Creamy Avocado Pasta with Roasted Tomatoes

Creamy Avocado Pasta with Roasted Tomatoes

A delicious, nutrient-packed vegetarian pasta dish that combines creamy avocado sauce with sweet, roasted cherry tomatoes. Perfect for a quick weeknight meal or a light lunch, this recipe is rich in healthy fats, fiber, and vibrant flavor.

Time Breakdown

Task Duration

Prep Time 10 minutes

Roasting Time 20 minutes

Pasta Cooking 10 minutes

Total Time 30–35 minutes

Ingredients (Serves 2–3)

For the Pasta:

200g (7 oz) spaghetti or pasta of choice (whole wheat or gluten-free if preferred)

Salt for pasta water

For the Creamy Avocado Sauce:

1 ripe avocado

1 clove garlic

2 tbsp fresh lemon juice (about half a lemon)

2 tsp olive oil

1–2 tbsp water (to thin, if needed)

2 tbsp chopped fresh basil (or 1 tsp dried)

Salt and pepper, to taste

For the Roasted Tomatoes:

1 cup cherry or grape tomatoes, halved

1 tbsp olive oil

Salt and black pepper

½ tsp dried oregano or thyme (optional)

Optional Toppings:

Grated Parmesan or vegan cheese

Crushed red pepper flakes

Toasted pine nuts

Instructions

1. Roast the Tomatoes:

Preheat the oven to 400°F (200°C).

Place the halved cherry tomatoes on a baking sheet.

Drizzle with olive oil, and sprinkle with salt, pepper, and oregano.

Roast for 20–25 minutes, until softened and lightly caramelized.

2. Cook the Pasta:

Bring a large pot of salted water to a boil.

Add pasta and cook according to package instructions (usually 8–10 minutes).

Reserve ½ cup pasta water, then drain and set aside.

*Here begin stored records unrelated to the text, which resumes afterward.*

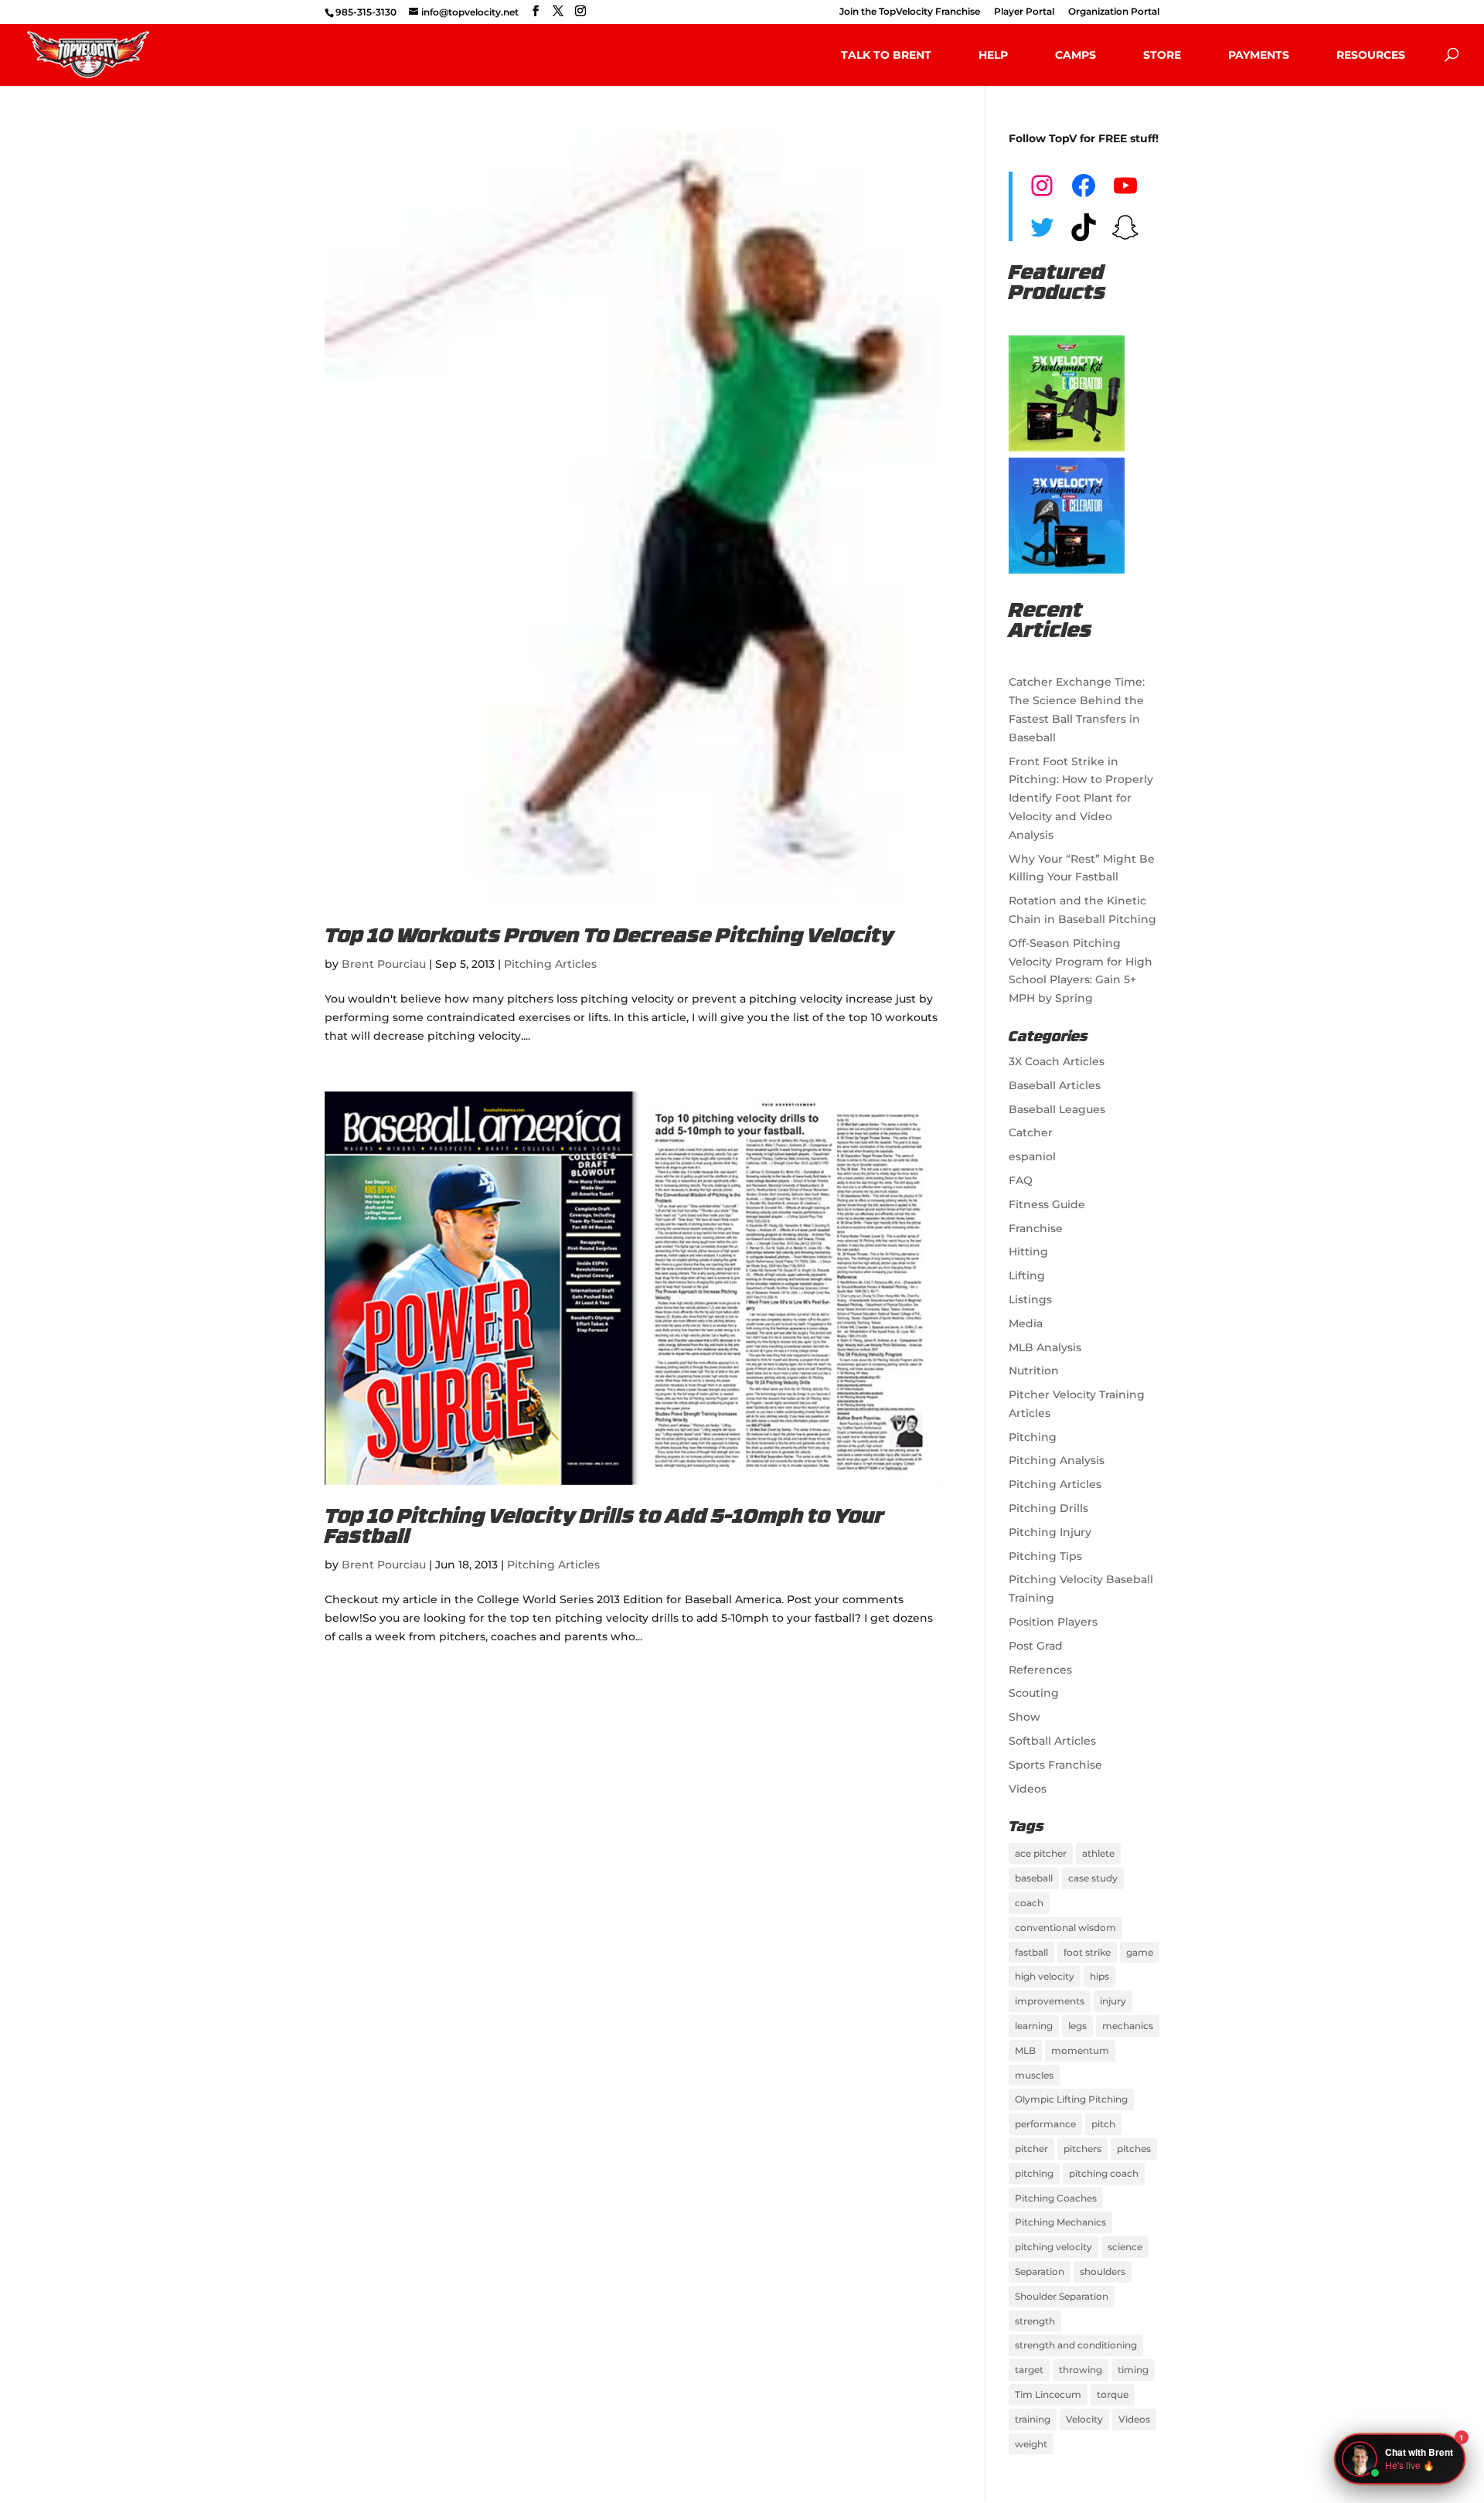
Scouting (1034, 1693)
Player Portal (1024, 12)
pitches (1134, 2148)
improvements (1049, 2001)
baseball (1034, 1878)
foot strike (1087, 1952)
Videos (1028, 1789)
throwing (1080, 2369)
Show (1024, 1717)
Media (1026, 1323)
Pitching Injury (1050, 1532)
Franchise (1036, 1228)
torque (1112, 2394)
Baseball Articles (1055, 1085)
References (1040, 1670)
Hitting (1028, 1251)
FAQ (1021, 1180)
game (1139, 1952)
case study (1093, 1878)
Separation (1039, 2271)
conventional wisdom (1065, 1927)
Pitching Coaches (1056, 2198)
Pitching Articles (550, 964)
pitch (1103, 2124)
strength (1035, 2321)
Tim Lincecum (1048, 2394)
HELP (993, 55)
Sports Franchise (1055, 1765)
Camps (1075, 55)
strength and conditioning (1076, 2345)
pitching (1034, 2173)
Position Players (1053, 1622)
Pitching (1033, 1437)
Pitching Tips (1045, 1556)
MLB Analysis (1045, 1347)
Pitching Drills (1048, 1508)
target (1029, 2369)
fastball (1031, 1952)
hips (1099, 1976)
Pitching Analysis (1056, 1460)
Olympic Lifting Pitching (1071, 2099)
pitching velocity (1053, 2247)
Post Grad (1036, 1646)
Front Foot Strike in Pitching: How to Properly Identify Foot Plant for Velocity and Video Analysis (1081, 798)
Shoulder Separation (1061, 2296)
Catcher (1031, 1132)
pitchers (1082, 2148)
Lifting (1027, 1275)
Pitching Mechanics (1060, 2222)
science (1125, 2247)
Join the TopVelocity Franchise (909, 12)
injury (1113, 2001)
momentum (1080, 2050)
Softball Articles (1052, 1741)
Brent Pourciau (384, 964)
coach (1029, 1903)
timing (1133, 2369)
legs (1077, 2025)
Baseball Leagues (1057, 1109)
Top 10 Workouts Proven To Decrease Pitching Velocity (609, 937)
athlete (1098, 1853)
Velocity (1084, 2419)
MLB (1025, 2050)
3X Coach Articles (1056, 1061)
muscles (1034, 2075)
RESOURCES (1370, 55)
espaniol (1032, 1156)
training (1032, 2419)
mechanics (1127, 2025)
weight (1031, 2444)
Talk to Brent (886, 55)
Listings (1030, 1299)
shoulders (1102, 2271)
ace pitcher (1041, 1853)
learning (1034, 2025)
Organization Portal (1113, 12)
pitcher (1031, 2148)
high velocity (1044, 1976)
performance (1045, 2124)
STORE (1162, 55)
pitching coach (1104, 2173)
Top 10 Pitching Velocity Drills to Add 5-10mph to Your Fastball (604, 1527)
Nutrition (1034, 1371)
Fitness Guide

3. Make the Creamy Avocado Sauce:

In a blender or food processor, combine:

Avocado (peeled and pitted)

Garlic

Lemon juice

Olive oil

Basi

Salt and pepper

Blend until smooth. If it’s too thick, add 1–2 tbsp of pasta water or plain water until creamy.

4. Assemble:

Return drained pasta to the pot or a large bowl.

Pour the avocado sauce over the pasta and gently toss to coat.

Add roasted tomatoes on top.

Serve warm or at room temperature, garnished with cheese, red pepper flakes, or nuts if desired.

Nutritional Information (per serving, based on 3 servings)

Nutrient Amount

Calories ~420 kcal

Protein 9g

Carbohydrates 48g

Fiber 7g

Sugars 4g

Total Fat 23g

Saturated Fat 3g

Sodium 140mg

Potassium 700mg

Vitamin C 25% DV

Vitamin A 10% DV

Calcium 4% DV

Iron 12% DV

Note: Nutritional values will vary slightly depending on pasta type and avocado size.

Frequently Asked Questions

Q: Can I make this ahead of time?

A: It’s best eaten fresh. The avocado sauce may brown over time, even with lemon juice. However, you can make the sauce a few hours ahead and store it airtight in the fridge, covered with plastic wrap touching the surface to reduce browning.

Q: Is this dish vegan?

A: Yes, it’s naturally vegan. Just skip the Parmesan or use vegan cheese alternatives for garnish

Q: Can I use zucchini noodles instead of pasta?

A: Absolutely! For a low-carb option, use spiralized zucchini (zoodles). No boiling needed—just toss in the warm sauce and serve.

Q: What protein can I add to make it more filling?

A: Great additions include:

Grilled chicken or shrimp

White beans or chickpeas (for a plant-based boost)

Tofu or tempeh (pan-fried or grilled)

Q: How do I keep the avocado from browning?

A: Lemon juice helps prevent browning, and keeping the sauce airtight and cold slows

oxidation. Still, avocado is best eaten soon after preparation.